- [PROBLEM REQUIREMENTS]
Please output the data below verbatim, reproducing every line unchanged.
::: DATA FOR THE TASK :::
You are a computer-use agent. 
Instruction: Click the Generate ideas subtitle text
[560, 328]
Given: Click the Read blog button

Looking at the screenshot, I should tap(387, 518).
:::
- [COMPLETE RESPONSE]
You are a computer-use agent. 
Instruction: Click the Generate ideas subtitle text
[560, 328]
Given: Click the Read blog button

Looking at the screenshot, I should tap(387, 518).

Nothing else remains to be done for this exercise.